I wiped my hands on my pants and looked up. The entire pipe structure was lying on the ground, and Cowboy was dragging it across the floor, just one more big stick to play with as he does on his walks. I didn’t even bother to stop him this time. I just sat down on the floor, back against the wall, and watched as the others chased my brown and white streak around the room. Cowboy was having a great time. The running children had awakened his prey drive, and he dropped the pipes, chasing the toddlers happily, nipping at their heels and leaping to nip them on the butt when they slowed. After he’d herded them efficiently into the corner, he stopped and sat down, guarding his flock.

“What a good sit! Good boy!!” the instructor said. Her clothes were askew, her apron of treats dangling dangerously from her hip. Wearily, I pulled myself to my feet and latched Cowboy’s leash, pulling him towards the wall so the children could return to their baffled parents.

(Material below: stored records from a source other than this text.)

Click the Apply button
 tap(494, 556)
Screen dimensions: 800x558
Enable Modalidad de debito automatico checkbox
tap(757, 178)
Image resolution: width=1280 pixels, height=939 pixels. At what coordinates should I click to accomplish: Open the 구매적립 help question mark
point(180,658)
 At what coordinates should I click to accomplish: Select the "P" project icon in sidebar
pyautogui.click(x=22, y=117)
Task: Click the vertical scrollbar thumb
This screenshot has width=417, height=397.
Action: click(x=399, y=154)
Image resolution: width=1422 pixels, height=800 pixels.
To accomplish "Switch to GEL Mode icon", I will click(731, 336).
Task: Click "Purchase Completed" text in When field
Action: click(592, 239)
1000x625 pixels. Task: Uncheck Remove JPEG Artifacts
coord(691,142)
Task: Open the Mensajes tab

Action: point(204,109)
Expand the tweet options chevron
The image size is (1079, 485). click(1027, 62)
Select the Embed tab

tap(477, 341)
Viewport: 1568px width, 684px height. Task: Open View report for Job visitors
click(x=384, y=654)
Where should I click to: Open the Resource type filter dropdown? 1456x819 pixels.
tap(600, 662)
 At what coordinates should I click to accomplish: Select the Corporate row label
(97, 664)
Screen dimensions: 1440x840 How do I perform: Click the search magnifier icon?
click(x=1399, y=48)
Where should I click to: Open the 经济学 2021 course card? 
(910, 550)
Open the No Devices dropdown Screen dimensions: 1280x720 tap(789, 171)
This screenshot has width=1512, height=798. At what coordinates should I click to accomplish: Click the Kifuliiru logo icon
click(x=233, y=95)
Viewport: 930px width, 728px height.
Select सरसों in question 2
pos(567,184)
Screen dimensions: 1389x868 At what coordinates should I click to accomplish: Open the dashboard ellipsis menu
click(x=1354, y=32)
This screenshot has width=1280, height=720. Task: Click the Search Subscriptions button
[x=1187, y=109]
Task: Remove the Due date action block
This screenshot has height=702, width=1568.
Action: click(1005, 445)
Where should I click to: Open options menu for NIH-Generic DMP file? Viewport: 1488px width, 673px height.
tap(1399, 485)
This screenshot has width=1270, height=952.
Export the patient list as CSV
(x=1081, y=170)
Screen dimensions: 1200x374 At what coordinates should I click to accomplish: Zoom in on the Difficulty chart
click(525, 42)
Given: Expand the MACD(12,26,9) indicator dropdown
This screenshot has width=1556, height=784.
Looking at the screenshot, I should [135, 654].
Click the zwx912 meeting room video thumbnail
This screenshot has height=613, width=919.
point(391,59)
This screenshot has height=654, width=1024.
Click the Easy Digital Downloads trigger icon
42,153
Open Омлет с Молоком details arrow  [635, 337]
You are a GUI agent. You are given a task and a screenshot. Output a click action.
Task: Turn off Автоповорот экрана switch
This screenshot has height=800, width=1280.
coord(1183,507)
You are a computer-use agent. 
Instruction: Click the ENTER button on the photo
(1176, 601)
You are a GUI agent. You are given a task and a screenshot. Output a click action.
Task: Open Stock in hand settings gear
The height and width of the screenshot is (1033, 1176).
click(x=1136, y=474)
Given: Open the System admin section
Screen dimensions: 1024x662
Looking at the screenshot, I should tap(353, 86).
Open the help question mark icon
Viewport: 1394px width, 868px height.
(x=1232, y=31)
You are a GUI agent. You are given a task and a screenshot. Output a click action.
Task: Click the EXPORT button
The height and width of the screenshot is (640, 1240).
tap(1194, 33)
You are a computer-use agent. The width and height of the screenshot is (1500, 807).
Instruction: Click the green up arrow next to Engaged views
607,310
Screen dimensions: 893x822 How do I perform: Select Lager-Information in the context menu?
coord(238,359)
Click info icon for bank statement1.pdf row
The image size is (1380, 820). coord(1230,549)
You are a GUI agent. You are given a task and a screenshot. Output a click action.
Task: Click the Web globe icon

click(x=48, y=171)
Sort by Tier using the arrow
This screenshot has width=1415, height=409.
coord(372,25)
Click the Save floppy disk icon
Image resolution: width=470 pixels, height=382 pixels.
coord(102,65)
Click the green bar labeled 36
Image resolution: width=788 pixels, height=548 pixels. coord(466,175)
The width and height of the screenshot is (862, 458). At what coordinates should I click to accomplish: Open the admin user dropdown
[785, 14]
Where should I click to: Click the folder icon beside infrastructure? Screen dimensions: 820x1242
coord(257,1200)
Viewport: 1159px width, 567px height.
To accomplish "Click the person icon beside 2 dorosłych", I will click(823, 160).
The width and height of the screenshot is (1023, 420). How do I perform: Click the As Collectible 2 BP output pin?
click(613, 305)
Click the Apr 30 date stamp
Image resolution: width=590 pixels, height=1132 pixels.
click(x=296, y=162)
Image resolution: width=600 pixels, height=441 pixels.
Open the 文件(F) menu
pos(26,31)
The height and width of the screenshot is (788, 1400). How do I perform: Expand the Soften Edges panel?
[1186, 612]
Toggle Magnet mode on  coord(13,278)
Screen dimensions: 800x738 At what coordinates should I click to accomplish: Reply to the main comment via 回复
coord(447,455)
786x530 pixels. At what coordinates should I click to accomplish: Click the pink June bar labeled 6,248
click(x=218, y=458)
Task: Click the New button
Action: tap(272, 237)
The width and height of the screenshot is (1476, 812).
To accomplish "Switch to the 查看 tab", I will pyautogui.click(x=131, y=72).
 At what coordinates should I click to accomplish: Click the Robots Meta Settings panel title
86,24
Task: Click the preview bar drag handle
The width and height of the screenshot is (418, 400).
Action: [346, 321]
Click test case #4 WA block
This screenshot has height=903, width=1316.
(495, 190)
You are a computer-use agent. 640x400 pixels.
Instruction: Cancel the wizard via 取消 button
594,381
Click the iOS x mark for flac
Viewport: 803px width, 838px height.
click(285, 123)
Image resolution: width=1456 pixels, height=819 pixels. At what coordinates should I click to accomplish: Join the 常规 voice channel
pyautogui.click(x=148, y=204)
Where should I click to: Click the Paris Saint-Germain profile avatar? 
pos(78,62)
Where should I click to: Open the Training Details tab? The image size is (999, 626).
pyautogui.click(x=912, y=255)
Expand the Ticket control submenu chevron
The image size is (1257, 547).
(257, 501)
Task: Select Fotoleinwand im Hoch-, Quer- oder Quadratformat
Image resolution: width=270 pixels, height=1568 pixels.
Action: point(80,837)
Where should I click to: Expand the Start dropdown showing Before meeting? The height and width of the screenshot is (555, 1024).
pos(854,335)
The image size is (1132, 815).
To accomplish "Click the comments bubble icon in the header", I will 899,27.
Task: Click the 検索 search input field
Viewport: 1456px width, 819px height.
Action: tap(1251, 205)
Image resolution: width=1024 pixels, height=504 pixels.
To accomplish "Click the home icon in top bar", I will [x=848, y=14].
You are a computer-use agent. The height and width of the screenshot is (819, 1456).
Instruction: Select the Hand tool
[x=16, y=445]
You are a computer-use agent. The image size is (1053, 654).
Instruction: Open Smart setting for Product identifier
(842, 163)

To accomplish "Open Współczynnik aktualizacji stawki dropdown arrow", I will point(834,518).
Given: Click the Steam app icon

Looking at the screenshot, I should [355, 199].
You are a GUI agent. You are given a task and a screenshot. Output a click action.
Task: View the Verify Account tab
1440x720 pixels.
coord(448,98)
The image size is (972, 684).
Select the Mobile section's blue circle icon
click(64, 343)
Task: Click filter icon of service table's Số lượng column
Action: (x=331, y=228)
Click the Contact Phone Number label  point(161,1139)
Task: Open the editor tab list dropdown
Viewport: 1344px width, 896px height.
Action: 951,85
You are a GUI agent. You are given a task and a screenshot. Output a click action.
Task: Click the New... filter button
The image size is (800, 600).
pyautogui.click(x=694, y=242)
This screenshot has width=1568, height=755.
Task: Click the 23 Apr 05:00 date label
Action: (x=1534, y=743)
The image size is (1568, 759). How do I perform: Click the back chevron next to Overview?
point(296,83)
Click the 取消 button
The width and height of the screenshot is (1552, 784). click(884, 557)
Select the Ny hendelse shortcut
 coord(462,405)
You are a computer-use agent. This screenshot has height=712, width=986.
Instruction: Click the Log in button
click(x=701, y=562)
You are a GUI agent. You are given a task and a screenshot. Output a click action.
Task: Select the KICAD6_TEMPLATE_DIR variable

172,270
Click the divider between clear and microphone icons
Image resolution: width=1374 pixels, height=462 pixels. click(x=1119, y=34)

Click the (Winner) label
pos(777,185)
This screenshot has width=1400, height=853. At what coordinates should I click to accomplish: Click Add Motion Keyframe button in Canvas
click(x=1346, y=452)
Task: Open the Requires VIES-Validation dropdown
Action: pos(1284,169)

“What’s the matter?” I wanted to ask. “Doesn’t YOUR dog know how to send a kid to the corner and keep him there?”

When at last the room was empty, no one left but me, the instructor, and my hellion, I tried one last time.

“Sit.” Cowboy stood up and yawned.

“Stay.” Cowboy rolled over on his back and whined for a tummy rub.

“Watch me.” Cowboy stared at a spot on the wall above my head, no doubt listening to the sound of a fly somewhere in a five-mile radius, slowly buzzing its last breath.

“He’s very high energy,” I said to the instructor. “He’s smart and gets bored quickly when the lesson’s too easy.”

Quietly, she handed me a few obedience books.

“These might help,” she whispered, backing away. I thanked her and went to retrieve my dog. What I saw next absolutely blew my mind. There, in the corner with his back turned, my dog was happily eating — crayons. One of the children, no doubt a kindergardener himself, had left them behind. I swept Cowboy’s mouth clear of “Burnt Sienna” mixed with “Spring Green,” and dragged him to the car.

“Saddle up,” I demanded, and he jumped in, still licking his lips. By the time I reached the highway, my canine cannonball was sound asleep. His first day of school had clearly taxed his 12-week-old limits.

“Ah well,” I said, scruffing his head. “At least you didn’t eat the glue.”